I started on a sequence about freedom and loss. The idea had come to me more than three years before, in East Africa. It had come suddenly, during the afternoon of a day-long drive between Nairobi in Kenya and Kampala in Uganda. It had come as a mischievous, comic idea, matching the landscape and exhilaration of the long drives I had been used to making in that part of Africa. Now the idea was all that I had at the moment in the way of writer’s capital; and it was touched with the mood of the historical book I had written; my disappointment; and the homelessness, the drifting about, I had imposed on myself. I had as it were — and as had happened often before — become one of my own characters.
After some weeks I came to the end of my original impulse, and could go no further with the writing. I lost faith in what I was doing. The days in Victoria, which had passed easily when I was writing, began to drag. And then I faced the simple fact that as a man who made his living by writing in English and had no American audience, I had only England to go back to; that my wish to be free of the English heaviness had failed; that my departure from my island in 1950—with all that it implied in homelessness and drift and longing — was final.
From Victoria to Vancouver. The very tall stewardesses in the very short skirts: a dreadful frivolity. Toronto; London. The grind and grind of the airplane engines, hour after hour; stages in a return I didn’t want. So that twenty years on I was making a journey that mimicked my first. If twenty years before I could have been granted a glimpse of myself as a writer, someone with a talent that had been developed, and with books to his name, I would have considered myself blessed. The blessing I felt as a blessing still; but — as with the pain that attends love — the disappointment that had come with the blessing I felt as a terrible solitude.

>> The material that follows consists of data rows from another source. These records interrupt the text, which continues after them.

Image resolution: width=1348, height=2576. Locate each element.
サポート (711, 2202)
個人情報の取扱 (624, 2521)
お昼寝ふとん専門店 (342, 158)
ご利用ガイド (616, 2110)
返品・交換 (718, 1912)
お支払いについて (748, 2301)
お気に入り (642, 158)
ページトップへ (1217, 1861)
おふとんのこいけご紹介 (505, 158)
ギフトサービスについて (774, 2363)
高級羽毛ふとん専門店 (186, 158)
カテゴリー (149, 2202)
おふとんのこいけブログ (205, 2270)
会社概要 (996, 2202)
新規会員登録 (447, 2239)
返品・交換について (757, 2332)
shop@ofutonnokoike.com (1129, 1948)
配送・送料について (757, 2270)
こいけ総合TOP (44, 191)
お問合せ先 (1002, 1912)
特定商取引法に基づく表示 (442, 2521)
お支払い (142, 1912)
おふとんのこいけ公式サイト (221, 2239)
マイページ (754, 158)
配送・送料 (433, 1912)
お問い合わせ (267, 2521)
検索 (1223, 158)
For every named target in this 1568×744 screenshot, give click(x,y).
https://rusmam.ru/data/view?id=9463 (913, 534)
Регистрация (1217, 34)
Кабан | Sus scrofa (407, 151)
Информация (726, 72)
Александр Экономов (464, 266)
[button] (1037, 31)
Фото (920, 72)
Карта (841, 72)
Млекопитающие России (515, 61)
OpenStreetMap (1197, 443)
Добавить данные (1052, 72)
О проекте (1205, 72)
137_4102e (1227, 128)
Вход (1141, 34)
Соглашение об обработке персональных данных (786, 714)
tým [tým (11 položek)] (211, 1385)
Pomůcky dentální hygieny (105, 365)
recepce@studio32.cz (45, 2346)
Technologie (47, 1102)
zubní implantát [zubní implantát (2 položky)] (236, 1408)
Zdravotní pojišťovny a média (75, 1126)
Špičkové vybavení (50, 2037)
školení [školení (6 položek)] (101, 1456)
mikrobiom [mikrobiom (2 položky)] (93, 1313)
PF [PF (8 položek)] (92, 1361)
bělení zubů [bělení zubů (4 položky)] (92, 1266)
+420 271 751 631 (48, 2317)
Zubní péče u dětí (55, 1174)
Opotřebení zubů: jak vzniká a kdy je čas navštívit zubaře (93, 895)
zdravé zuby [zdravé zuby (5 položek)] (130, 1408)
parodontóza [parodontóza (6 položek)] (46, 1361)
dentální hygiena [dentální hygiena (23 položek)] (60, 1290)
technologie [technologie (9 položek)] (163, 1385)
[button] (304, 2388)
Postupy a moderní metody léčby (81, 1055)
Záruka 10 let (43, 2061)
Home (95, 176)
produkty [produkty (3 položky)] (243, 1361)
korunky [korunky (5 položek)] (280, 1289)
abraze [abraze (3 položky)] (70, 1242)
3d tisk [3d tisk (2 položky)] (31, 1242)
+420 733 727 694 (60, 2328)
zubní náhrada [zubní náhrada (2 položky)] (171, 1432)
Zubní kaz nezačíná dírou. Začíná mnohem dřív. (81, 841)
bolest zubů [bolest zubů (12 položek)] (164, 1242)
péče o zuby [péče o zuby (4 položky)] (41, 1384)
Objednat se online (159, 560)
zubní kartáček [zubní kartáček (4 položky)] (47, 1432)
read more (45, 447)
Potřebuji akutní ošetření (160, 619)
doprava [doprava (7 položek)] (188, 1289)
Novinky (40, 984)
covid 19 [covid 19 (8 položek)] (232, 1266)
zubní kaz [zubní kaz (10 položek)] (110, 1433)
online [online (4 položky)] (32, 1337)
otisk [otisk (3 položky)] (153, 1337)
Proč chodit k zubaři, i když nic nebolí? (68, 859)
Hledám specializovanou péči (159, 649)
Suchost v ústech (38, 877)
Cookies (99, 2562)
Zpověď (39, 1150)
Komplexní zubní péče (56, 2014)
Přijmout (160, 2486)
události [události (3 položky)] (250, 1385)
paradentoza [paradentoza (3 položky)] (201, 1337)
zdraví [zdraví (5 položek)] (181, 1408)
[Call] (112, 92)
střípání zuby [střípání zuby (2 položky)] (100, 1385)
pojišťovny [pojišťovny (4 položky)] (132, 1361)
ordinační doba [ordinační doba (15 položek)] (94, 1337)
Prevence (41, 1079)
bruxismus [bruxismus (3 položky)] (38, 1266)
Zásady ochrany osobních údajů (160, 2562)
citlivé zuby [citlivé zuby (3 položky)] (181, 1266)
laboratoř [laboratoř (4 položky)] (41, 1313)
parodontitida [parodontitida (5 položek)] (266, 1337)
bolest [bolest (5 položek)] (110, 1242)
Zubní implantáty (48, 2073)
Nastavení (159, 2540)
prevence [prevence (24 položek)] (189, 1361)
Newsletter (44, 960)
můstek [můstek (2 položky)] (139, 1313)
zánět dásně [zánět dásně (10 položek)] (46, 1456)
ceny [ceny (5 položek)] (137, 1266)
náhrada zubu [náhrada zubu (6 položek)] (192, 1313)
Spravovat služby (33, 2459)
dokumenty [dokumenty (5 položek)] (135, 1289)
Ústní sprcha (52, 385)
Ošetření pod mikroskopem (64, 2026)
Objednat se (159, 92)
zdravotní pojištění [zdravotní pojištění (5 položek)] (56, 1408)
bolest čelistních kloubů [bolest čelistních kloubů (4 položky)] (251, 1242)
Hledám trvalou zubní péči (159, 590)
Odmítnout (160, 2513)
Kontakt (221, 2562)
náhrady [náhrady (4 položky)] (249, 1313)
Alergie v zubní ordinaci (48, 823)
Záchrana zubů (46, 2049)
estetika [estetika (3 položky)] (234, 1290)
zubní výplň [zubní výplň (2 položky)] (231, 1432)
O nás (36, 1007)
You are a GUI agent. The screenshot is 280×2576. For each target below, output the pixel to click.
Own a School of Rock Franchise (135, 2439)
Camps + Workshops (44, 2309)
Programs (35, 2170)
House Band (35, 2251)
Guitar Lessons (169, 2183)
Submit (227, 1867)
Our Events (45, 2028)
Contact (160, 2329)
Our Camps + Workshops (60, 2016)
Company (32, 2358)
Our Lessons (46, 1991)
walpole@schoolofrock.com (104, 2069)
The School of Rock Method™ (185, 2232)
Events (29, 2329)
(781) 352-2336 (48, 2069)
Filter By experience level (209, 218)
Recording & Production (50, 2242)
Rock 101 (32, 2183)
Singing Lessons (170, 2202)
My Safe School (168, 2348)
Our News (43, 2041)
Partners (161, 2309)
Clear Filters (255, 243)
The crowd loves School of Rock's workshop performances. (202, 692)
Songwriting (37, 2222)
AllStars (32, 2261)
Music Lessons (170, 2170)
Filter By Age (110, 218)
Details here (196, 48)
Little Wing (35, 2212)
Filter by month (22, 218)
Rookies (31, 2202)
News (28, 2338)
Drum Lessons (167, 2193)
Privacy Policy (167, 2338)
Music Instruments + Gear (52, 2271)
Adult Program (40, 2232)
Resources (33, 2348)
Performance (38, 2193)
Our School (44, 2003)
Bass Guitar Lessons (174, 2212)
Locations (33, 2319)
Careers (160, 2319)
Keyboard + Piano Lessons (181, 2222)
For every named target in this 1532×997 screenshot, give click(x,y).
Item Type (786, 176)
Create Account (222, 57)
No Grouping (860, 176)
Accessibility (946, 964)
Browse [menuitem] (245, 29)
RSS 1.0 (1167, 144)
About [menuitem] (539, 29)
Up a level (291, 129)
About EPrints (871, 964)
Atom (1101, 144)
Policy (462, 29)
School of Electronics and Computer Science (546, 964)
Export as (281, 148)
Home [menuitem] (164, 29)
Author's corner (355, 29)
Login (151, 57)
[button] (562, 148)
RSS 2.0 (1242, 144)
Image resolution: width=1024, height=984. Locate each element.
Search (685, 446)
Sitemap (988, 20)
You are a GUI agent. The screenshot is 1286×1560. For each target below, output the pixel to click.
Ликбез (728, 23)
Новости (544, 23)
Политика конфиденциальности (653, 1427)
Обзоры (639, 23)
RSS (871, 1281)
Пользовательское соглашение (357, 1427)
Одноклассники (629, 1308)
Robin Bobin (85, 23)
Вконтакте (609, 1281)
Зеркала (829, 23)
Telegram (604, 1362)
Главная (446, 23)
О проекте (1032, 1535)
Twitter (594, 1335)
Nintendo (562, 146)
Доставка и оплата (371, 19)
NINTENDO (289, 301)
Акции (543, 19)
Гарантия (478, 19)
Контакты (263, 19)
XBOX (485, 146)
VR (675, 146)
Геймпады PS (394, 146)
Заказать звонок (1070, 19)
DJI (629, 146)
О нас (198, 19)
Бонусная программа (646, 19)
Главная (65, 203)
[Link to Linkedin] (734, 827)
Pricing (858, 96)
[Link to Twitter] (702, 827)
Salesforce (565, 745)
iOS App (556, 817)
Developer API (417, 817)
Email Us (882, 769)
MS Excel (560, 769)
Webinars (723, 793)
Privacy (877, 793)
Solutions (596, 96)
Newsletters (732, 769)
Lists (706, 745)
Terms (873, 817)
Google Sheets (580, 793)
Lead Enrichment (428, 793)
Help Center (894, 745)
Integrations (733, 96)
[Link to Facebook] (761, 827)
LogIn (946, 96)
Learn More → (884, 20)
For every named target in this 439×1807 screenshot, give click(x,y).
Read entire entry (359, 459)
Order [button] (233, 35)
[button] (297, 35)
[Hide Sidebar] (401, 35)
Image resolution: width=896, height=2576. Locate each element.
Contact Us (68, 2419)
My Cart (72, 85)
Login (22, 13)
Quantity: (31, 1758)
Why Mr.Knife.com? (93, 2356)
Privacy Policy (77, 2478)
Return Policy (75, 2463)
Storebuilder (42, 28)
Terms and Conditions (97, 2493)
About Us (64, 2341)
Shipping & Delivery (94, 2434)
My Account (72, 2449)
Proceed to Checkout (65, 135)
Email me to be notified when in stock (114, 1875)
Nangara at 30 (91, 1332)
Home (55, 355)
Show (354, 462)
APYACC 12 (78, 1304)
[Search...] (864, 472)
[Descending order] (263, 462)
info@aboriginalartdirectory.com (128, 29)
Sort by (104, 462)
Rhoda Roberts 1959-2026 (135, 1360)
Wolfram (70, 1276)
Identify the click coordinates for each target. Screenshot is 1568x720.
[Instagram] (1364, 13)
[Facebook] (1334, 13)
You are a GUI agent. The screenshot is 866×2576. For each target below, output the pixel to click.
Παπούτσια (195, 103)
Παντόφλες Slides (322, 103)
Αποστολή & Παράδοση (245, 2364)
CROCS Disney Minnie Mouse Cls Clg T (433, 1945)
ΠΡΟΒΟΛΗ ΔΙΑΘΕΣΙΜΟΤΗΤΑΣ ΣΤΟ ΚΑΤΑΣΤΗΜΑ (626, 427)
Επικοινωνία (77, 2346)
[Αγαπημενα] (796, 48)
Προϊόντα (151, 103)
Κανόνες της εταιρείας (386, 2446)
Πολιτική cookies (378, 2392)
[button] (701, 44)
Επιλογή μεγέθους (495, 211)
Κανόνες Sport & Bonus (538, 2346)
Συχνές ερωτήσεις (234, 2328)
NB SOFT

I had no house. In London I rented a serviced flat in Dolphin Square. It consumed my money in steady installments, every week so much. The bills came up in a woman’s handwriting: round, easy, the lower line of the writing creating a regular, almost scalloped pattern. The handwriting spoke of a woman absolutely at peace, sexually fulfilled, without anxiety. I envied her this calm, this absence of ambition. And when I went down to the office to settle the bill, I tried to work out which of the women it was — among the clerks who might have passed as wage slaves — which woman it was who, perhaps without knowing how blessed she was, had written out the figures of my fierce, debilitating demand.
The summer was over. For the first time in England, after nineteen years, I felt cold, imperfectly clad. Until this time I had had the same kind of clothes summer and winter and had not felt the need for a pullover or for warm underclothes or even an overcoat. I had longed for frosty weather, short days, electric lights in the early afternoon. Now, with this need for warm clothes, a need that seemed to grow and grow, I felt the winter as winter, darkness.
One day there were workmen somewhere below my window. They began to talk to one another. It was like listening to a play: different voices, careful dialogue, characters, sentences, ideas, showing off, acting, style. In all my time in England I had never heard workmen talk like that, among themselves, so loudly, in the open air, for so long. It was a little frightening, this eavesdropping on what was like an unknown country. I knew another side of England: Oxford, people in broadcasting, writers. I had never been brought into contact like this with the country I had been living in for so long. I hadn’t read about working men like the ones I was now listening to; I hadn’t seen films about them.